Task objective:
Lay out the stretch of records from the line containing "Open the 文件 (File) menu" through the end as a numbered list, with no blank lines and no pictures.

Screen grounding records
'''
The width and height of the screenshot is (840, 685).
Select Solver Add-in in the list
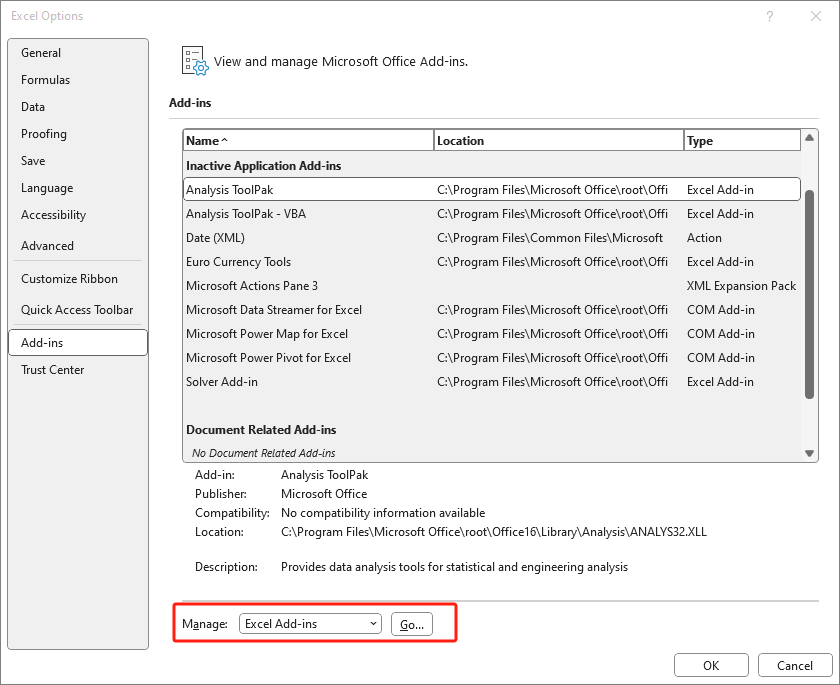222,382
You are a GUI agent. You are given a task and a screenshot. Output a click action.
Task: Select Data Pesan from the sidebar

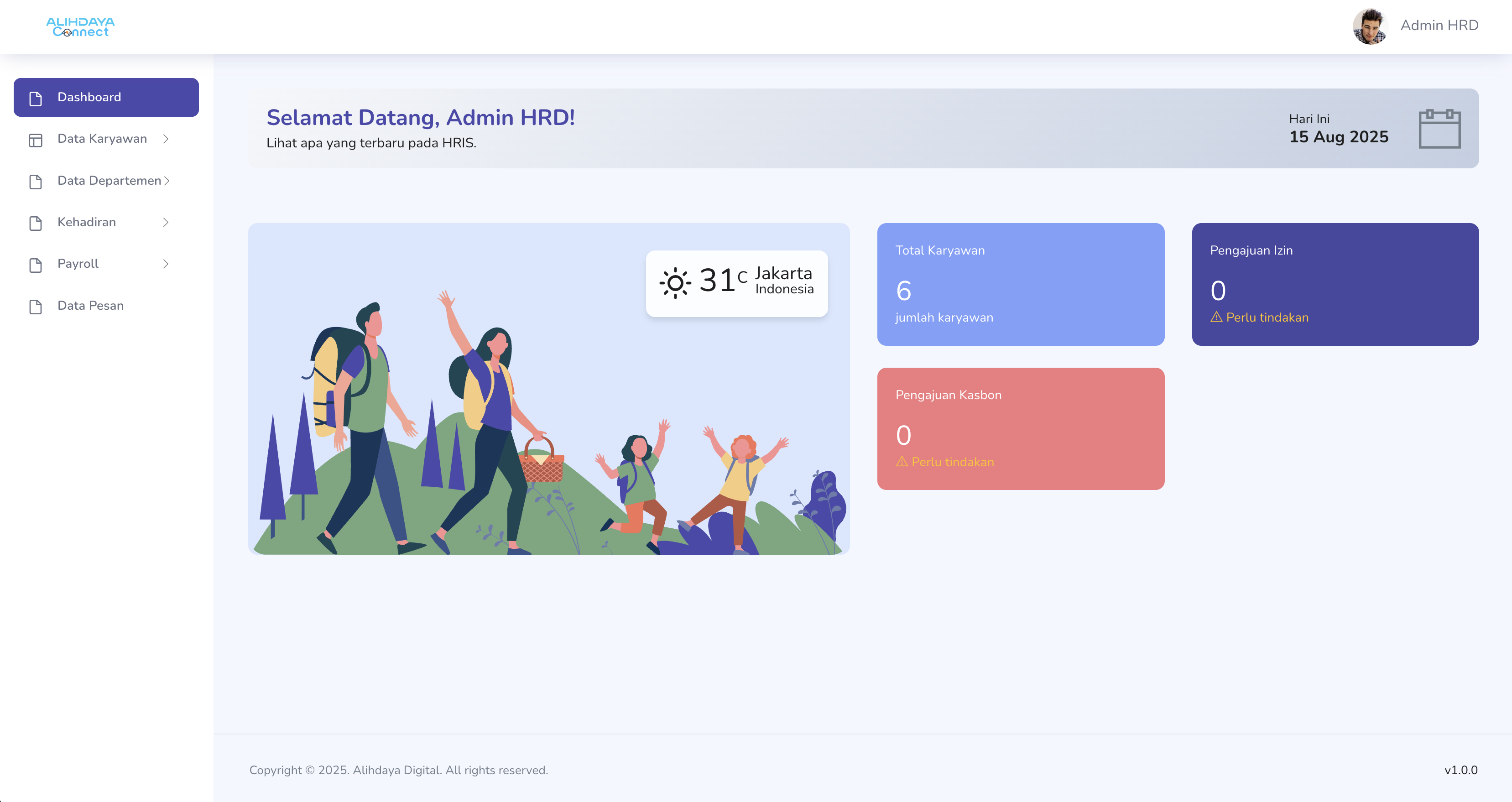tap(90, 306)
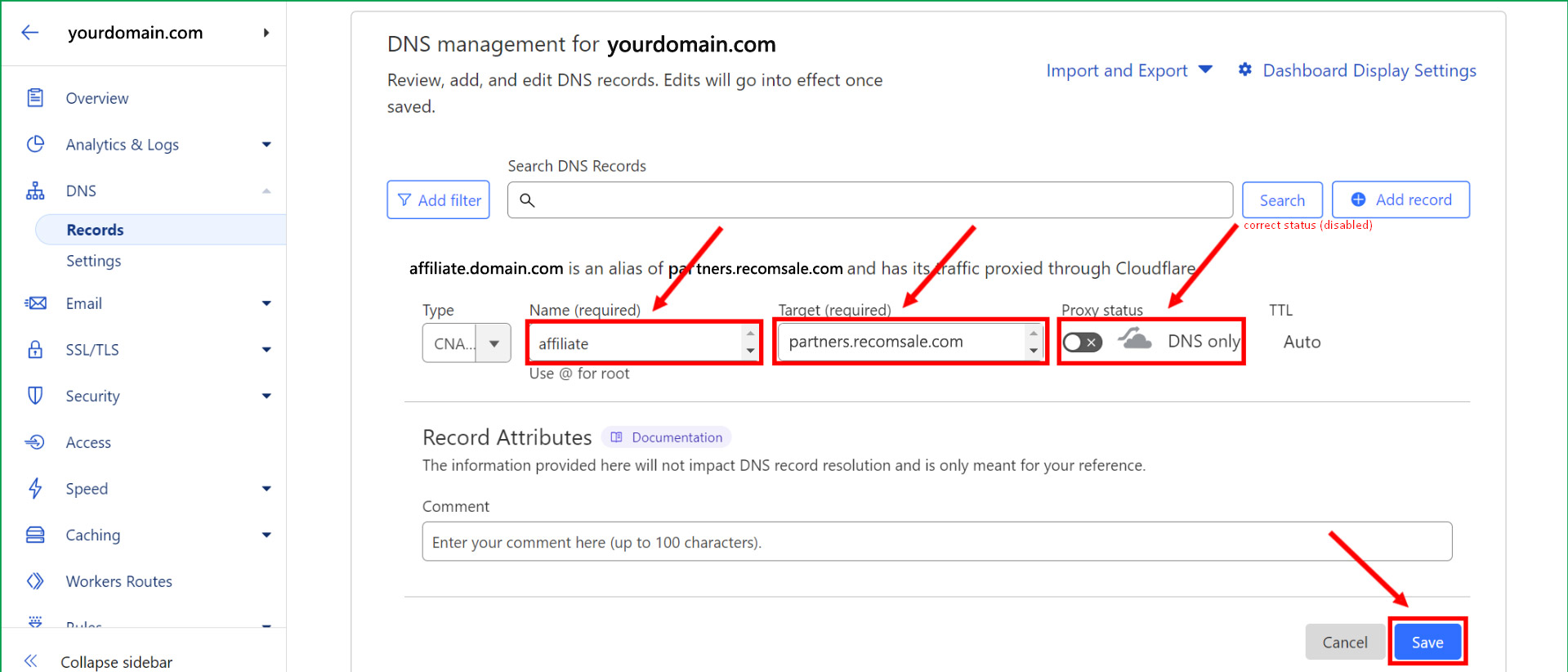Click the Speed lightning bolt icon
Screen dimensions: 1568x672
35,489
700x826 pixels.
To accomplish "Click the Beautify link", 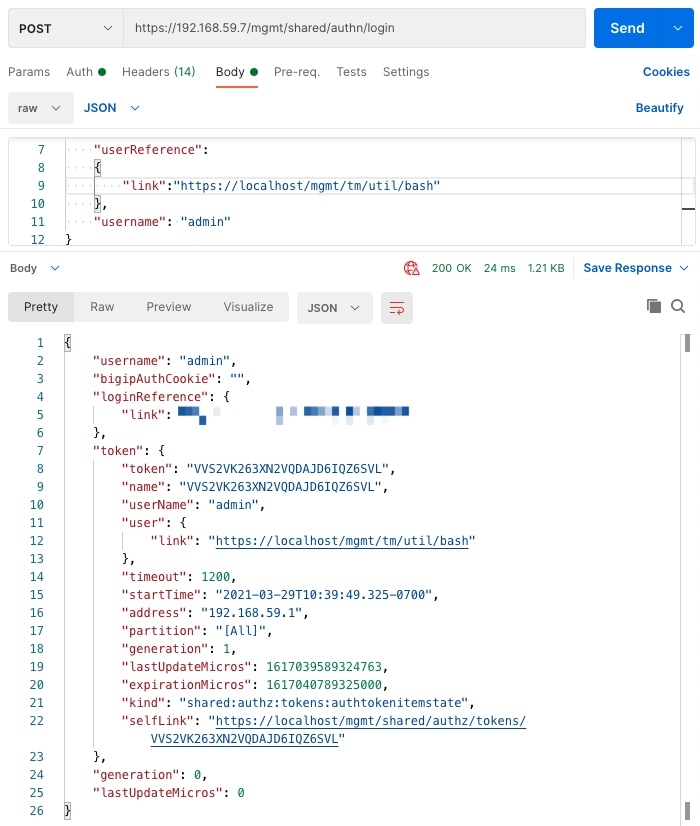I will [659, 108].

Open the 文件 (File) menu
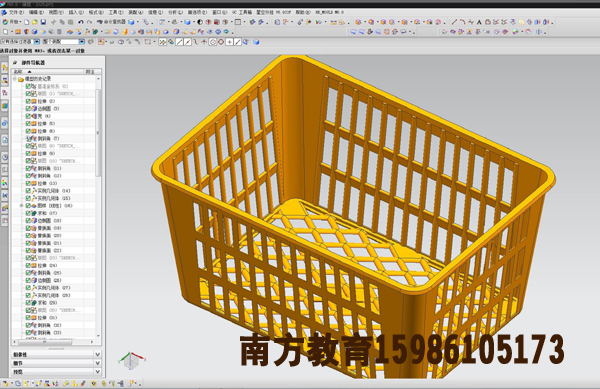pyautogui.click(x=16, y=13)
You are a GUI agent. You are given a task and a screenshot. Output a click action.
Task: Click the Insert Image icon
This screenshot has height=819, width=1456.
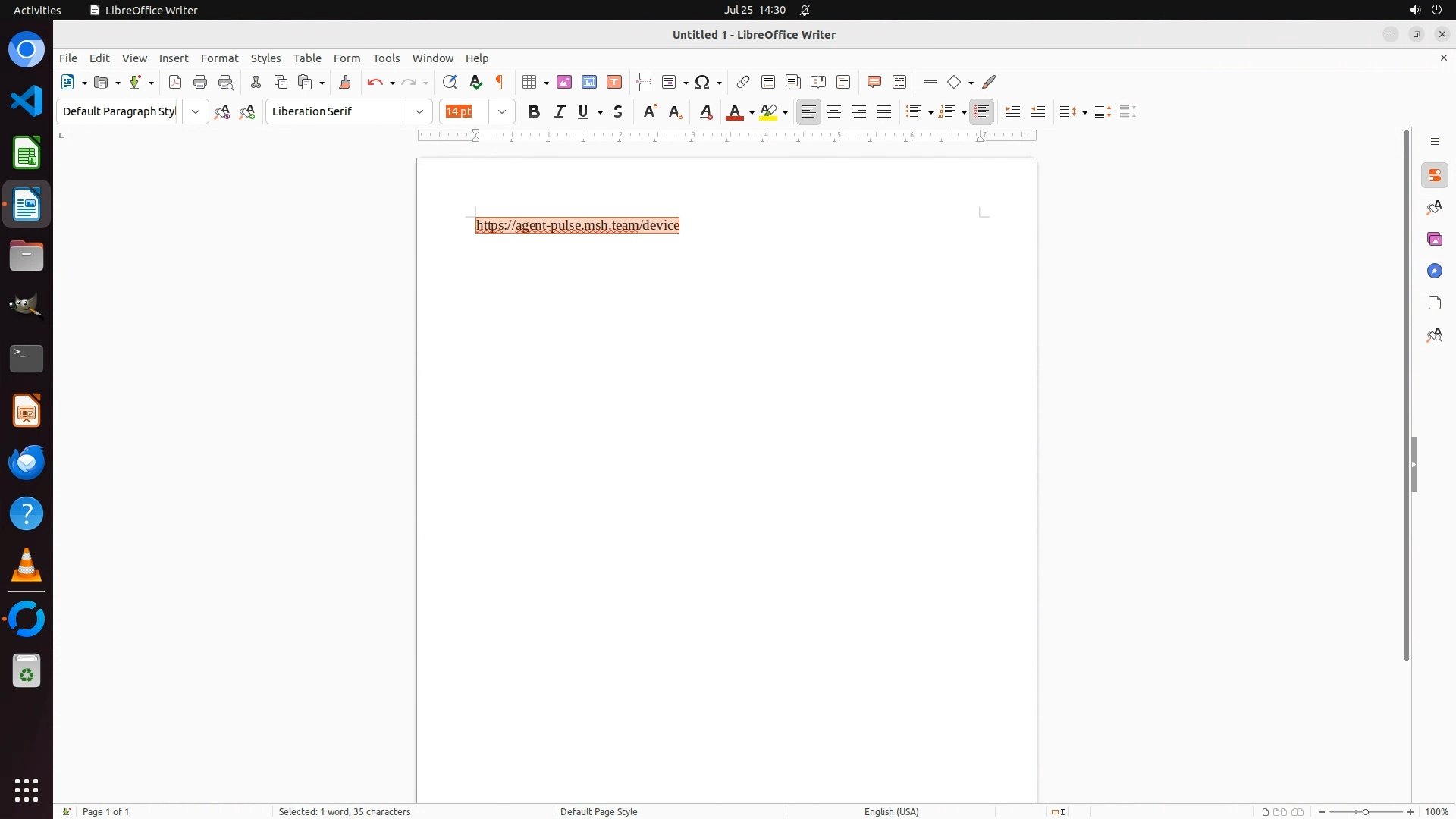(564, 82)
'''
Answer to this exercise:
1. Open the 文件 (File) menu
2. pyautogui.click(x=16, y=13)
3. You are a GUI agent. You are given a task and a screenshot. Output a click action.
4. Task: Click the Insert Image icon
5. This screenshot has height=819, width=1456.
6. (564, 82)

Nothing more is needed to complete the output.